● **DATA RECORDS**
━━━━━━━━━━

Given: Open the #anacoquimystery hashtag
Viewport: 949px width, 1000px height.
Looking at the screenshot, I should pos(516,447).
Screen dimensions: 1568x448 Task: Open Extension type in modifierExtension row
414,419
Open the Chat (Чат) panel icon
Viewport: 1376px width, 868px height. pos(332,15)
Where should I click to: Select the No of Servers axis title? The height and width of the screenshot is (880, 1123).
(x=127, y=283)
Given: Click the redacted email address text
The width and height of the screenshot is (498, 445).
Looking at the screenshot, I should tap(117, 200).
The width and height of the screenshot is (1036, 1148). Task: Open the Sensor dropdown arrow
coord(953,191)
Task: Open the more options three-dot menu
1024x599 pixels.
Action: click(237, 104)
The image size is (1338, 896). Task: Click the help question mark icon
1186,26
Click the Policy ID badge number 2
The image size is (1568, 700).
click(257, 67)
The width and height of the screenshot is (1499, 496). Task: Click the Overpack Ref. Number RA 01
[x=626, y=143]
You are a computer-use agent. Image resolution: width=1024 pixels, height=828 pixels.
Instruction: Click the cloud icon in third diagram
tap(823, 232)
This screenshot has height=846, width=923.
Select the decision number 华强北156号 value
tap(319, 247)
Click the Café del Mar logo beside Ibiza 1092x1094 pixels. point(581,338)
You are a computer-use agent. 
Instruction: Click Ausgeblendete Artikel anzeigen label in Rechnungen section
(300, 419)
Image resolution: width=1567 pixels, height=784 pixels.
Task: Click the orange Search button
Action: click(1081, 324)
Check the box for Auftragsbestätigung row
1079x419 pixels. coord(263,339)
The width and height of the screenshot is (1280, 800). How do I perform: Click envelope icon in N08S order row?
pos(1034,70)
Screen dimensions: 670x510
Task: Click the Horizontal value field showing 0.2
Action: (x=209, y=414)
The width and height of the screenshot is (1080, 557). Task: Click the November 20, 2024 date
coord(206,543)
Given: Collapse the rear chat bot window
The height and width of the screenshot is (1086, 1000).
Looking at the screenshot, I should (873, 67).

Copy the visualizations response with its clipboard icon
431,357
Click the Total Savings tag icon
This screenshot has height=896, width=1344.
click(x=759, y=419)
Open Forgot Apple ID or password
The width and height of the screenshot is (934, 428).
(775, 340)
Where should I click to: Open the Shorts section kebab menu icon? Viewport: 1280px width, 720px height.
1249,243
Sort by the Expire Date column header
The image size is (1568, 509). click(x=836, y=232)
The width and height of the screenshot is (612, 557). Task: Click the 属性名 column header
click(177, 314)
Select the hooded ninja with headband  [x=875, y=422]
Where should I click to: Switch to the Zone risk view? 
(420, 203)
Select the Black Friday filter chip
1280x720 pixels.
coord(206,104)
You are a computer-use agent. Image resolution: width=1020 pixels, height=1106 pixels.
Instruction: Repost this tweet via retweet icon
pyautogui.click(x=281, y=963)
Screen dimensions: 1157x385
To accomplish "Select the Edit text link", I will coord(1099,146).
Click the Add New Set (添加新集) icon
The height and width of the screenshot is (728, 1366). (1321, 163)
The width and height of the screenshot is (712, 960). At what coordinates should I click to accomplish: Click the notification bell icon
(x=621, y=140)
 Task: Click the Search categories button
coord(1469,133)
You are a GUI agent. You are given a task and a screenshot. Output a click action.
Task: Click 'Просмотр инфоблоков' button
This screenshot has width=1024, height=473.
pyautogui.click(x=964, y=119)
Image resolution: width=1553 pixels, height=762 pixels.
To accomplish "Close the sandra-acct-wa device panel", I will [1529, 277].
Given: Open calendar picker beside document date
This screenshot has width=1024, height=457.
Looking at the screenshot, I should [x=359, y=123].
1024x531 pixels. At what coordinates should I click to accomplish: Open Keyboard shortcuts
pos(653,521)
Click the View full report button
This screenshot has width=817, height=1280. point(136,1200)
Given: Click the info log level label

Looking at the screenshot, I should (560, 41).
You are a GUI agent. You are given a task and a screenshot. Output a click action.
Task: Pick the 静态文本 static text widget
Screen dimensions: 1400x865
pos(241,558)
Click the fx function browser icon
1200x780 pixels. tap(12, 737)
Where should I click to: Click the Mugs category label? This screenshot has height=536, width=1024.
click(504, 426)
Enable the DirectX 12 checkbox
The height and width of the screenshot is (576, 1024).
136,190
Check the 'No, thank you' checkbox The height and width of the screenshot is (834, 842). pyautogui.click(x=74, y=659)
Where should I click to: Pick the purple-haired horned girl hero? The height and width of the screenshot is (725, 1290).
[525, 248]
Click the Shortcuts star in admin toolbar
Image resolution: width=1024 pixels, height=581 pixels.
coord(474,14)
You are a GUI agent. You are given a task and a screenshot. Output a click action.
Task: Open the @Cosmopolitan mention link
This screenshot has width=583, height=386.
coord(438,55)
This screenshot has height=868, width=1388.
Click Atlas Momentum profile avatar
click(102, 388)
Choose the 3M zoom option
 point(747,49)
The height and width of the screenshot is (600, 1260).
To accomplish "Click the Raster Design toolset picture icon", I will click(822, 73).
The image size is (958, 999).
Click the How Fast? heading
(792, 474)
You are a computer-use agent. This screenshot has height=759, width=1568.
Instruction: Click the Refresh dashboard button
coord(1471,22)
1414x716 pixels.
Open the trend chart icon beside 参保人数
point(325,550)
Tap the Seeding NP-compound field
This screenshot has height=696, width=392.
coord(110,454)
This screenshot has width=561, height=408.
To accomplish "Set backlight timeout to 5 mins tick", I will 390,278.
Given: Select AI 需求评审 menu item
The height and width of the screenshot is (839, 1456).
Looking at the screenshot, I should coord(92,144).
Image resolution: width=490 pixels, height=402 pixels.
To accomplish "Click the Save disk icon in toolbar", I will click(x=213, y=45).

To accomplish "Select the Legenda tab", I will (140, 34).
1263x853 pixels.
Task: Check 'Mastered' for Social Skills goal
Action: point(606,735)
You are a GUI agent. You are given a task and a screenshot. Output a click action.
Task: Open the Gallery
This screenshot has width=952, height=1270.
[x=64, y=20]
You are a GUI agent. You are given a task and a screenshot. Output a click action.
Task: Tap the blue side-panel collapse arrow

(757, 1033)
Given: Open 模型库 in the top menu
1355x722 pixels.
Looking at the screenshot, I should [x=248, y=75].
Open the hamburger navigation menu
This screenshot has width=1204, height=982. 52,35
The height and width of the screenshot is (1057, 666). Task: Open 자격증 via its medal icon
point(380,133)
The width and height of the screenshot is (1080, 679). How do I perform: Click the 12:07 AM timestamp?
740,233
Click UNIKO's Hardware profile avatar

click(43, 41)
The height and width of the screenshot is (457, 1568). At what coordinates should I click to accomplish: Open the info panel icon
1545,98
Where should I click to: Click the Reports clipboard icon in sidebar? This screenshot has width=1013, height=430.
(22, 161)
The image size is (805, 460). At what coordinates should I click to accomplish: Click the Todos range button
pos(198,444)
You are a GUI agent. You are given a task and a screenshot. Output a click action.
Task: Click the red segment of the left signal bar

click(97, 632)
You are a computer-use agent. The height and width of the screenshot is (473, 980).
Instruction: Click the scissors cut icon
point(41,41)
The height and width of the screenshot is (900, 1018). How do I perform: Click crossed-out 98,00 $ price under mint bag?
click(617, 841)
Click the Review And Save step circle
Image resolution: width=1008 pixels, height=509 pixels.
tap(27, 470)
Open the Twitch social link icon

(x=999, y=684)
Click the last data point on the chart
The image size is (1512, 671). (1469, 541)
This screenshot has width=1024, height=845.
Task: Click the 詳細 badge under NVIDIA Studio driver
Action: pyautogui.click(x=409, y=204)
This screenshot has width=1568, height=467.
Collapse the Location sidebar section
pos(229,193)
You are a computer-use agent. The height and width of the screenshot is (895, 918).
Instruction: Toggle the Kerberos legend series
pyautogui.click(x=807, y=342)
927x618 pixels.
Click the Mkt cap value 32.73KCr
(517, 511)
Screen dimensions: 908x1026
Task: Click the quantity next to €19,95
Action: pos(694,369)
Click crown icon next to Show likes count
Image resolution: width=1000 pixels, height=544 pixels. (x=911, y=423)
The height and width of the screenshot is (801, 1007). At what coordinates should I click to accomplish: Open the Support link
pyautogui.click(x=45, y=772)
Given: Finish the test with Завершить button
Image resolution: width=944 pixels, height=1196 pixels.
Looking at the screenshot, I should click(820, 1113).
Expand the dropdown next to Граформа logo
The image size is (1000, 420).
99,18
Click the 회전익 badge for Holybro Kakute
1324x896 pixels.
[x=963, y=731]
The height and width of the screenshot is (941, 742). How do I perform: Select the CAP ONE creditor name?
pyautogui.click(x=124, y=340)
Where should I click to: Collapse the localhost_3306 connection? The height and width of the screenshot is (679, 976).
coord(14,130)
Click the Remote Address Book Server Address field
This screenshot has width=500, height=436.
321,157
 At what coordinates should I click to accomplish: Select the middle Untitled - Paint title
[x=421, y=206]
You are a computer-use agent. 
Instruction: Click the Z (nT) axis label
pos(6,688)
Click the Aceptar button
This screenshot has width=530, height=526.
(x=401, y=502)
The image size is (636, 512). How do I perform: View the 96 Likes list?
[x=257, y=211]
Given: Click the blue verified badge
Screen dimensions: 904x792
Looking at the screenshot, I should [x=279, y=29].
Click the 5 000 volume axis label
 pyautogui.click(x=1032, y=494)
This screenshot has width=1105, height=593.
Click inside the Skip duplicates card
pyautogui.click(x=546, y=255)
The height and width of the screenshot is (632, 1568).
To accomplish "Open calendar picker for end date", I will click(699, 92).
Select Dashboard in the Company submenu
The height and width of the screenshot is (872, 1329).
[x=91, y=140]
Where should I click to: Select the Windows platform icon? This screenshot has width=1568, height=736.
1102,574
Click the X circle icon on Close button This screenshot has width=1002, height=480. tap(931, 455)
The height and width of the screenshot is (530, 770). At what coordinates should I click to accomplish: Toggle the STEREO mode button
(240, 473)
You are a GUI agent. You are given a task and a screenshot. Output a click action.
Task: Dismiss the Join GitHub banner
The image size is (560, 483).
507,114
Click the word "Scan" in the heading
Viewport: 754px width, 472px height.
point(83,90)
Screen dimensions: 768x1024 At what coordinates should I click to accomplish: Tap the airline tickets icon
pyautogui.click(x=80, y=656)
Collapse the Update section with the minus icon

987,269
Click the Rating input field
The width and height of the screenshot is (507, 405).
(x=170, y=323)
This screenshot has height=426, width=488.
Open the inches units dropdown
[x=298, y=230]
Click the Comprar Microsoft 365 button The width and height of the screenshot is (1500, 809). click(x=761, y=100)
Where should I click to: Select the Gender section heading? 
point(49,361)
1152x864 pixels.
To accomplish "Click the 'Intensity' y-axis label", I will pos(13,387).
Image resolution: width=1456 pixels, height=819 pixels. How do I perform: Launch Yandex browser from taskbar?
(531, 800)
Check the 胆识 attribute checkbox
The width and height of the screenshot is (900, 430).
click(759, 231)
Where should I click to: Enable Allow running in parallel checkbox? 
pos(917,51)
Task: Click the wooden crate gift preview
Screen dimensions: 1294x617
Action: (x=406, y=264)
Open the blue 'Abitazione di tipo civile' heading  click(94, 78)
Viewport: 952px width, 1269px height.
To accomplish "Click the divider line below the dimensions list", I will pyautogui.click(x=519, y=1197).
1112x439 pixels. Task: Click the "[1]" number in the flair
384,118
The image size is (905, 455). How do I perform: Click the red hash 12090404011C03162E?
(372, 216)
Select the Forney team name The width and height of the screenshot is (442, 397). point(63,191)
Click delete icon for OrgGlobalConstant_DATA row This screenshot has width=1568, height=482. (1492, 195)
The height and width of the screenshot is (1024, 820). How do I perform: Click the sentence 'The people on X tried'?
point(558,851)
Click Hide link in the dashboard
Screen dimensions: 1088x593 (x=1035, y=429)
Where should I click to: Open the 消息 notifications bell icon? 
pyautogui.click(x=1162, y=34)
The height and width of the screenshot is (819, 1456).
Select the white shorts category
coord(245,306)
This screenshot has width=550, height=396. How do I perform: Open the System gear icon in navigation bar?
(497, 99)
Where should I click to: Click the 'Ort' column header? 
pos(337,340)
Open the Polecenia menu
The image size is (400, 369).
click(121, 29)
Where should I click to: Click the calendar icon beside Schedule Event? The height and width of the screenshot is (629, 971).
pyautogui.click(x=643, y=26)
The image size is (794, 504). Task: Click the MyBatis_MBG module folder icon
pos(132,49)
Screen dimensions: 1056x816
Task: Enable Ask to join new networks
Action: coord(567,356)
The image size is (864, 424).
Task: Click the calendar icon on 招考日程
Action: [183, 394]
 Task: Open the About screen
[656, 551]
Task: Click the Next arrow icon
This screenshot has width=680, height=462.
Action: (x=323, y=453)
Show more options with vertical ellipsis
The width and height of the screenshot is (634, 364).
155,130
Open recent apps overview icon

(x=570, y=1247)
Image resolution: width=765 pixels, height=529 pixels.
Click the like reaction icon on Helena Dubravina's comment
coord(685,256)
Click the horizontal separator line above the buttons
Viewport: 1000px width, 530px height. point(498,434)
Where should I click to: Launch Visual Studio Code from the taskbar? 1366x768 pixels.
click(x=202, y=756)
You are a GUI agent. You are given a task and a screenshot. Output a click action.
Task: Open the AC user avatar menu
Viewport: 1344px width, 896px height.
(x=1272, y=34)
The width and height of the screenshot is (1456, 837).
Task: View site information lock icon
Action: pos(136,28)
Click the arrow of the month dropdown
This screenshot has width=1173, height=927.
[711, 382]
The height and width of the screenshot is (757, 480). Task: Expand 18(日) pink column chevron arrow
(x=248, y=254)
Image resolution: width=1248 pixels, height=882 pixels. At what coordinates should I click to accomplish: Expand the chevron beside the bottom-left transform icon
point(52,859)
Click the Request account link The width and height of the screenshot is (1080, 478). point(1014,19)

━━━━━━━━━━

● **EXERCISE**
Return, from the data, each line that has the word "picker" in it.

● **RESPONSE AREA**
Given: Open calendar picker beside document date
To accomplish "Open calendar picker for end date", I will click(699, 92).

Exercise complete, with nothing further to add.